It’s Thursday night and I’m doing my homework for week two of Udacity CS253 Web Application Engineering. I haven’t even started doing CS387 Applied Cryptography content for this week. I may have bitten off a little more than I can chew for this run.
My struggles cause me to think a lot about learning. This evening I’m seeing what I missed in the lectures. All the little nuances, the cautions and the very important details when trying to program. It’s not that I breezed through the lectures . I took my time and actually made sure I understood each one before I moved on. It’s certainly not that I don’t care but I’m noticing I don’t have the background to see the details.

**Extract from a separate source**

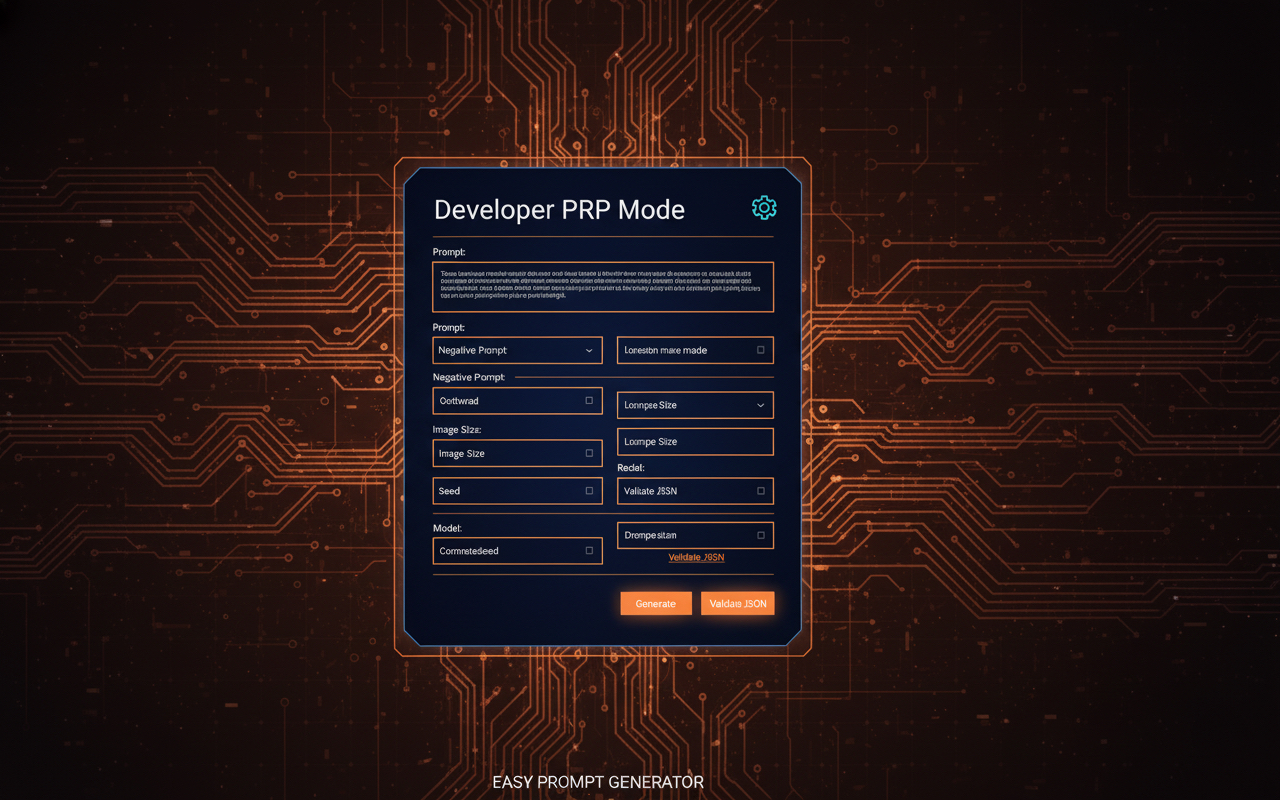Viewport: 1280px width, 800px height.
Task: Toggle the checkbox beside the Model field
Action: [x=590, y=550]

I remember a “Star Trek, The Second Generation” episode where Captain Picard encountered a race that only spoke in parables. By the end of the show he had become part of a new parable. At the time I thought it was a very inefficient way of communicating and dismissed it. As I’m pushing myself harder in my learning, I’m beginning to see the truth in that show now. The way we see the world, the way we learn is built around what we’ve already experienced. An example of that would be my hatred of poetry. In grades four through six, my teachers did everything they could to suck the very life out of poetry for me. It wasn’t that they hated me, it certainly wasn’t they hated poetry. On the contrary, they loved it so much that they did not explain the virtues at levels I could appreciate. The more they extolled virtues that were invisible to me, the more I hated what I could not comprehend.

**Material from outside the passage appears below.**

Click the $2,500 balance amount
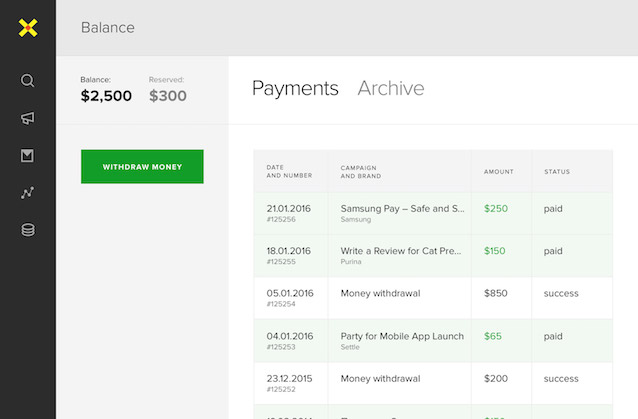The image size is (638, 419). (x=106, y=96)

My wife has actually helped me a lot in understanding some of these issues. I’ve mentioned before that we come from different worlds. She trains animals while I design and sometimes program computers. To me, file structures, bits, memory, processors are all elementary knowledge. To my wife, horse nutrition, behavior, conditioning are all elementary knowledge. When I start taking about a computer problem, it’s not that she doesn’t care, she doesn’t have the background to understand what I’m saying. The same applies when she’s trying to explain something about the behavior of a horse. Each of us has a basic set of knowledge that allows us to see and correct small nuances in our specialty. Communicating that to someone without the same background is very difficult. I have to take the time and really think about how my message is being perceived. Am I speaking at too high a level or too low a level?

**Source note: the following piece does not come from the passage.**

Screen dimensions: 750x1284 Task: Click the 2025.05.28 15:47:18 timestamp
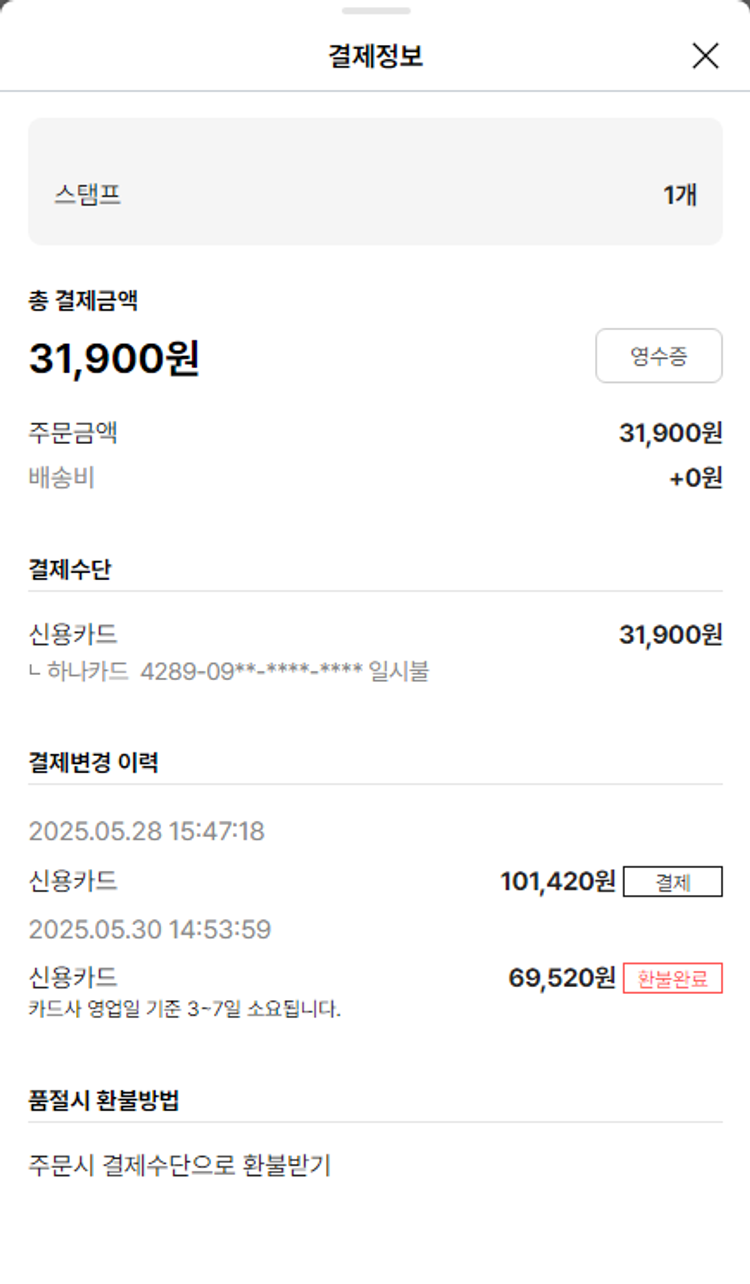[x=146, y=831]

The instructors at Udacity are faced with a similar problem. Do they teach at a low level and make the content worthless to everyone with a reasonable background or do they teach at such a high level that only a few students understand. Personally, for the most part, I like the compromise they’ve selected. I like challenges and this is certainly proving to be a challenge. They warned me with the course numbers. CS253 is certainly going to be more challenging than CS101 and you would expect CS387 to be even harder. Sometimes I feel like I’m doing twice as much work trying to build the background I need for these courses, especially as I do my homework.
At the end of all this I will have put in a lot of effort. Certainly not for the certificate but for the feeling of accomplishment that comes with succeeding. Of course, if you take a close look at the picture for this post, you’ll notice it’s the certificate I got for CS101. I’ll admit to being very proud of it.